Extracted records:
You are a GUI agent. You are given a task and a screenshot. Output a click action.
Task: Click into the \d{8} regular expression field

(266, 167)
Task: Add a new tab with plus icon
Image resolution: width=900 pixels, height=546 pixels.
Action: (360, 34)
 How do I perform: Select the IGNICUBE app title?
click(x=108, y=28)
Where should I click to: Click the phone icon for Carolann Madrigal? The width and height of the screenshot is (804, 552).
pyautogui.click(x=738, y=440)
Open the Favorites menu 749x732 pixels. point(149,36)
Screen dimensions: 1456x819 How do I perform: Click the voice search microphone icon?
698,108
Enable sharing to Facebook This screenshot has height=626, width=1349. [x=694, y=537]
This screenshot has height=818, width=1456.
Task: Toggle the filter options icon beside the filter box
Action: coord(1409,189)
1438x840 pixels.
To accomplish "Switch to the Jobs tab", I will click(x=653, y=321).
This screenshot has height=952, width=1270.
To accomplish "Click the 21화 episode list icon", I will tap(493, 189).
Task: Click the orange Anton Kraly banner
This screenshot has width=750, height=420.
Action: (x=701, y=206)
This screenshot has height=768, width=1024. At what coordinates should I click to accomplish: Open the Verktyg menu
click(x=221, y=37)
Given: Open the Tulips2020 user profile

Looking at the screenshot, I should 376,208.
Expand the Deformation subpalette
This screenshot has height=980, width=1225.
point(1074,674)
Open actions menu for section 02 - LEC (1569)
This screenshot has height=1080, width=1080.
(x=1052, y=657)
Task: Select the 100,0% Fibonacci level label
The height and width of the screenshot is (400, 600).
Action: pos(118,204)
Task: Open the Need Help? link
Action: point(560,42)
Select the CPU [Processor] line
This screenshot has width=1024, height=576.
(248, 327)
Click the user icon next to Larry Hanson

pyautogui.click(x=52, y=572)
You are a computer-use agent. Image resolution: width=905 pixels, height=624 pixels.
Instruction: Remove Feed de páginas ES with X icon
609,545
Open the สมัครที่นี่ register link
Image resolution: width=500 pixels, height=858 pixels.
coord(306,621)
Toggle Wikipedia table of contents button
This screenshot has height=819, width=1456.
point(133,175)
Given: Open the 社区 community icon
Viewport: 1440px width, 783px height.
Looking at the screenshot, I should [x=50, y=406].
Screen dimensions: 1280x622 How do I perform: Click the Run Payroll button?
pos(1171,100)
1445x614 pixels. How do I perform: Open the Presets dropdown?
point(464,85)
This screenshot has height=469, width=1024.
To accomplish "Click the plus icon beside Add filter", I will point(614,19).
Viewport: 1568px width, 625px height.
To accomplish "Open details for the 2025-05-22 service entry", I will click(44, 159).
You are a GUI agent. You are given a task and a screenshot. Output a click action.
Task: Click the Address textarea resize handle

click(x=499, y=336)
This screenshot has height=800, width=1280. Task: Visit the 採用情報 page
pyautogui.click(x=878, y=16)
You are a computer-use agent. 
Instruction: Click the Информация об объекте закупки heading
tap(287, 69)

Exercise prompt: Please write out every line of the records above as a JSON list of strings, one string per line, and skip blank lines.

Answer to the task:
[
  "You are a GUI agent. You are given a task and a screenshot. Output a click action.",
  "Task: Click into the \\d{8} regular expression field",
  "(266, 167)",
  "Task: Add a new tab with plus icon",
  "Image resolution: width=900 pixels, height=546 pixels.",
  "Action: (360, 34)",
  " How do I perform: Select the IGNICUBE app title?",
  "click(x=108, y=28)",
  "Where should I click to: Click the phone icon for Carolann Madrigal? The width and height of the screenshot is (804, 552).",
  "pyautogui.click(x=738, y=440)",
  "Open the Favorites menu 749x732 pixels. point(149,36)",
  "Screen dimensions: 1456x819 How do I perform: Click the voice search microphone icon?",
  "698,108",
  "Enable sharing to Facebook This screenshot has height=626, width=1349. [x=694, y=537]",
  "This screenshot has height=818, width=1456.",
  "Task: Toggle the filter options icon beside the filter box",
  "Action: coord(1409,189)",
  "1438x840 pixels.",
  "To accomplish \"Switch to the Jobs tab\", I will click(x=653, y=321).",
  "This screenshot has height=952, width=1270.",
  "To accomplish \"Click the 21화 episode list icon\", I will tap(493, 189).",
  "Task: Click the orange Anton Kraly banner",
  "This screenshot has width=750, height=420.",
  "Action: (x=701, y=206)",
  "This screenshot has height=768, width=1024. At what coordinates should I click to accomplish: Open the Verktyg menu",
  "click(x=221, y=37)",
  "Given: Open the Tulips2020 user profile",
  "Looking at the screenshot, I should 376,208.",
  "Expand the Deformation subpalette",
  "This screenshot has height=980, width=1225.",
  "point(1074,674)",
  "Open actions menu for section 02 - LEC (1569)",
  "This screenshot has height=1080, width=1080.",
  "(x=1052, y=657)",
  "Task: Select the 100,0% Fibonacci level label",
  "The height and width of the screenshot is (400, 600).",
  "Action: pos(118,204)",
  "Task: Open the Need Help? link",
  "Action: point(560,42)",
  "Select the CPU [Processor] line",
  "This screenshot has width=1024, height=576.",
  "(248, 327)",
  "Click the user icon next to Larry Hanson",
  "pyautogui.click(x=52, y=572)",
  "You are a computer-use agent. Image resolution: width=905 pixels, height=624 pixels.",
  "Instruction: Remove Feed de páginas ES with X icon",
  "609,545",
  "Open the สมัครที่นี่ register link",
  "Image resolution: width=500 pixels, height=858 pixels.",
  "coord(306,621)",
  "Toggle Wikipedia table of contents button",
  "This screenshot has height=819, width=1456.",
  "point(133,175)",
  "Given: Open the 社区 community icon",
  "Viewport: 1440px width, 783px height.",
  "Looking at the screenshot, I should [x=50, y=406].",
  "Screen dimensions: 1280x622 How do I perform: Click the Run Payroll button?",
  "pos(1171,100)",
  "1445x614 pixels. How do I perform: Open the Presets dropdown?",
  "point(464,85)",
  "This screenshot has height=469, width=1024.",
  "To accomplish \"Click the plus icon beside Add filter\", I will point(614,19).",
  "Viewport: 1568px width, 625px height.",
  "To accomplish \"Open details for the 2025-05-22 service entry\", I will click(44, 159).",
  "You are a GUI agent. You are given a task and a screenshot. Output a click action.",
  "Task: Click the Address textarea resize handle",
  "click(x=499, y=336)",
  "This screenshot has height=800, width=1280. Task: Visit the 採用情報 page",
  "pyautogui.click(x=878, y=16)",
  "You are a computer-use agent. ",
  "Instruction: Click the Информация об объекте закупки heading",
  "tap(287, 69)"
]